WHAT THE TASK ASKS: Keep only the lines below that contain the string "width", and copy each of them out. Case counts, so uppercase and lowercase letters are not interchangeable.

EXCERPTED RECORDS:
►

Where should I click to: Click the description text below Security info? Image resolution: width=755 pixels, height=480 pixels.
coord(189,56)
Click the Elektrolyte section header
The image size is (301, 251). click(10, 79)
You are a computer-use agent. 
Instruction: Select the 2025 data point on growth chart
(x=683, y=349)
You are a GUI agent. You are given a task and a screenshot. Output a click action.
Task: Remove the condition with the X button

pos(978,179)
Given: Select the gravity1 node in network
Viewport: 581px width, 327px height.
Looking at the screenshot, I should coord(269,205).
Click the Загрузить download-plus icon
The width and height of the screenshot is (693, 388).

◄

RESPONSE FOR THIS EXERCISE:
Where should I click to: Click the description text below Security info? Image resolution: width=755 pixels, height=480 pixels.
Viewport: 581px width, 327px height.
The width and height of the screenshot is (693, 388).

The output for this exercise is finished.